Delivery versus payment (DvP) is the mode of settlement system that stipulates that cash payment must be made prior to or simultaneously with the delivery of the security. The system ensures that unless the funds are paid, the securities are not delivered and vice versa and it completely eliminates the settlement risk in transactions. The delivery versus payment system describes three types of DvP settlements viz. viz., DvP I, II and III.
In DvP I method the securities and funds legs of the transactions are settled on a gross basis, that is, the settlements occur transaction by transaction without netting the payables and receivables of the participant.
In DvP II method, the securities are settled on gross basis whereas the funds are settled on a net basis, that is, the funds payable and receivable of all transactions of a party are netted to arrive at the final payable or receivable position which is settled.
In DvP III method, both the securities and the funds legs are settled on a net basis and only the final net position of all transactions undertaken by a participant is settled.

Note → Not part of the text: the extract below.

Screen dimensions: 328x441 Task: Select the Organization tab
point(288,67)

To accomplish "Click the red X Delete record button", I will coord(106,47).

The application of principles of Real Time Gross Settlement (RTGS) in the context of securities settlement is also called Delivery Vs Payment System. RTGS represents settlement of any transaction involving claims and counter claims instantly on gross basis, thereby obviating the need for clearing arrangement. However, the liquidity requirement in a gross mode is higher than that of a net mode since the payables and receivables are set off against each other in the net mode. However, RTGS mechanism eliminates default risks.